The Cambridge University Students' Union has recently decided to slash its funding of The Cambridge Student, forcing the publication to become online-only. If passed through CUSU Council, this move would strip the paper of its core character and render it obsolete in competition with the multinational heavyweight that is the Tab.
The incompetence of CUSU is often touted as a running joke within the University. Most students seem to accept with an indifferent resignation that CUSU is structurally useless, and for the most part it manages to avoid doing too much harm to the student body. This changes, however, when an organisation responsible for crippling the finances of a student society attempts to cover its mistakes by punishing that society, and the students involved.
Most readers will not be aware of how TCS’ affiliation to CUSU works. We are editorially independent (indeed, we receive complaints from CUSU whenever we dare to allude to their ineptitude) but our finances are completely controlled by CUSU staff. This means that it is CUSU staff who have been abjectly failing to source advertising for TCS (compare the adverts in Lent 2016 to those of Lent 2015). It is CUSU staff who are responsible for the inefficient funding model of TCS. It is CUSU staff who are responsible for the £12,000 (yes, £12,000) drop in TCS revenue over a single-year period. It is CUSU staff who pay our delivery driver. Or forget to pay him.
In recent weeks representatives have crowed delightedly over the fact that TCS made a loss last year. Why did no one tell the TCS board of directors? Why did it not occur to the CUSU general manager to reconsider the funding model, to made reductions or adjustments? Did he think that the loss-making would just magically take care of itself? The only solution CUSU offered was to introduce ‘"digital distribution bins’’ which are useless, irrelevant and a foolish and unnecessary expense.
TCS is currently costing CUSU far, far more than it needs to. The TCS Board of Directors has known this for some time, and in two separate meetings with a CUSU representative during Lent term we informed them of this fact. We told them we could reduce costs. We told them we needed a better advertising model. CUSU ignored us, and nothing was done.
Last year CUSU decided to move TCS to a new office, but failed to complete the office in time, leaving us attempting to fit a team of 35 students into a temporary office big enough for three people. We eventually gained access to this new office in January – four months later than planned. It is now April, and the office is still not completed – we don’t have a working printer (the irony), there are whiteboards taking up floorspace instead of having been put on the walls as promised, and we cannot open the window, leaving us trapped in the heat of an un-ventilated furnace.
In week two of Michaelmas 2015, our printers threatened to stop printing the paper as CUSU had failed to pay an invoice. On another occasion in the same term, CUSU forgot to pay our delivery driver. Issue eight was never delivered as the employee in question refused to do so until he had been paid for his labour.
At the end of Michaelmas, my predecessor sent an email to the CUSU business manager, expressing concern that her lack of care was seriously threatening the paper. Yesterday I received an email informing me that CUSU recently, yet again, failed to pay an outstanding invoice on time.

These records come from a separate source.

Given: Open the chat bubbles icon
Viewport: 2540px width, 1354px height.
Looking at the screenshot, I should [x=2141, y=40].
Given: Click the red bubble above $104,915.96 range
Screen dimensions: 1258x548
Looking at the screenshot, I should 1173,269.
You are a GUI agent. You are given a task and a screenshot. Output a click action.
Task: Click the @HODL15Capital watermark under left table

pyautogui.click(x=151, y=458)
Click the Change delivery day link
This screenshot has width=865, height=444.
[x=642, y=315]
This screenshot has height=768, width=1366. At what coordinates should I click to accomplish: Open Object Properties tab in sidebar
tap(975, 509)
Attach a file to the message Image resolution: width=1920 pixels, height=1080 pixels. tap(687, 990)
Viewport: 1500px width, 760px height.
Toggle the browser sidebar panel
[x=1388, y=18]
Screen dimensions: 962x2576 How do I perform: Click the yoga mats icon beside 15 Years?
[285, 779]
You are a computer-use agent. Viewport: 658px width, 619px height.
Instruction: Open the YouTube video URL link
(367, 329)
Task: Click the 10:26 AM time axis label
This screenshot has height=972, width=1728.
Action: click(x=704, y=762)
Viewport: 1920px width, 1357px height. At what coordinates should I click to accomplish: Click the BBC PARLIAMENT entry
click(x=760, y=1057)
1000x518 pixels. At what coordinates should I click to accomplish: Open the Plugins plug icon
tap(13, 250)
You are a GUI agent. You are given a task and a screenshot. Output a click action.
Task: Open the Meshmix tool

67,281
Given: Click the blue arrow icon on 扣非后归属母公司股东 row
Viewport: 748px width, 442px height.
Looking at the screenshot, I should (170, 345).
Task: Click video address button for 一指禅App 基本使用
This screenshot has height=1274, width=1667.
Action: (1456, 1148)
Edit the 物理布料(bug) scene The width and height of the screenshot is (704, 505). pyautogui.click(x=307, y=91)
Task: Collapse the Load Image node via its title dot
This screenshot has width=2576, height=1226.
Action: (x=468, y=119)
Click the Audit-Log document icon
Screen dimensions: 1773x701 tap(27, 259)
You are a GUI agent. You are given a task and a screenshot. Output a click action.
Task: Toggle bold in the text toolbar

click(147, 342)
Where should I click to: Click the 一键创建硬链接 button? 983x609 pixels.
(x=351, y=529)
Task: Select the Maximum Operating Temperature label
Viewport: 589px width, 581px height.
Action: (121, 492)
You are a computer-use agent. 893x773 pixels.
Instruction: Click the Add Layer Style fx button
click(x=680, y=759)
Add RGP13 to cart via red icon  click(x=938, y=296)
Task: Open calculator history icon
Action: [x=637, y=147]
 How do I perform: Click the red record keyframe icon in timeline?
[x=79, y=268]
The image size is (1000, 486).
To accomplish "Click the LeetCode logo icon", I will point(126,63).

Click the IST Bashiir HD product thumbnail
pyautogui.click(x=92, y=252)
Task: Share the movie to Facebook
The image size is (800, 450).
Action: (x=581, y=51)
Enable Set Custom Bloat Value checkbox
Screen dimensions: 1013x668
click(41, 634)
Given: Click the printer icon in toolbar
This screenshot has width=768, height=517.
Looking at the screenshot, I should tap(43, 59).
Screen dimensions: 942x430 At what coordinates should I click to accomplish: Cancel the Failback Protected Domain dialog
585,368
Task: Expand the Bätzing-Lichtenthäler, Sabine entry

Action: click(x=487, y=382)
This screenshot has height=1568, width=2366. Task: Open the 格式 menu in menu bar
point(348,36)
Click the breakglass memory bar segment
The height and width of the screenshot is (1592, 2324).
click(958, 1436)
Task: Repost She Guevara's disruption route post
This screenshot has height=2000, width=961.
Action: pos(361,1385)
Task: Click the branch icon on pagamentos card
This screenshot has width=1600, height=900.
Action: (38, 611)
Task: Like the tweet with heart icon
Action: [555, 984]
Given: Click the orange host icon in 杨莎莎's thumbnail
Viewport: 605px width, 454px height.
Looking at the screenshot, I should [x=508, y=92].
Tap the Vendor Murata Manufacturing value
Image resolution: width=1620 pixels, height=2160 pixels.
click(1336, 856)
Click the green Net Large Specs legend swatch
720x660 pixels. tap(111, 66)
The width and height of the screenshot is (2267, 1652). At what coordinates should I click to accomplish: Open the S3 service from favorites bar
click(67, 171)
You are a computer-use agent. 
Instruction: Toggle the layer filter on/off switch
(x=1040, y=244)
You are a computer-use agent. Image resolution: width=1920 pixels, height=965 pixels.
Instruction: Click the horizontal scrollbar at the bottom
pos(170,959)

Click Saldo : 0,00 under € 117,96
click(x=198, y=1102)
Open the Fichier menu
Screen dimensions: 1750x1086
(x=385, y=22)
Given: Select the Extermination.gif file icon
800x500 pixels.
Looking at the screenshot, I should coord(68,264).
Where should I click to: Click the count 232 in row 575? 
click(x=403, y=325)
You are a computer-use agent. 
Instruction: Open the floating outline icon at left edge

As you can see, CUSU is not an organisation that I would want in charge of toasting a slice of bread, let alone financing an internationally-renowned newspaper. However, the fact remains that, as appalling as CUSU is, TCS needs funding. The simple solution to this problem would be to disaffiliate, but with what start-up fund? CUSU have chosen to stab us in the back in exam term, when the core members of TCS are desperately trying to keep their lives and their degrees afloat.
This is not a game of hearts and minds. I love TCS. I have said this to CUSU, to Facebook, to the national press. But that isn’t going to change the fact that CUSU has screwed up its finances so catastrophically that it can no longer pay for the most successful and engaging of its activities.
So what do we need? We need CUSU to give TCS a bare minimun of £10,000 next year, in order to recover our tattered finances – now in pieces in the wake of CUSU’s management. We only need one year to test a model of reduced costs and increased revenue. I wholeheartedly believe that TCS can easily earn that money back, given some competent financial management for a change.
CUSU has gleefully told us on several occasions that it has “healthy reserves” and is “not in financial difficulty”. The Board of Trustees are currently refusing to fund us on the grounds that the budget would then predict a loss – which would be unconstitutional. However, the budget has been unconstitutional for some time. According to clause K.3 of the CUSU constitution, the budget should have been drawn up and available for inspection by students by April 11. That makes it almost three weeks late.
We cannot bear the weight of CUSU’s mistakes. It is in dire financial straights, but not through the fault of TCS. This paper spent more than a decade as a CUSU cash-cow, raking in huge profits for the organisation. Now we are being cut without a second thought.
CUSU representatives have repeatedly attempted to silence our complaints about their abject incompetence, but we are editorially independent. CUSU has not protected our future, why should we protect its reputation?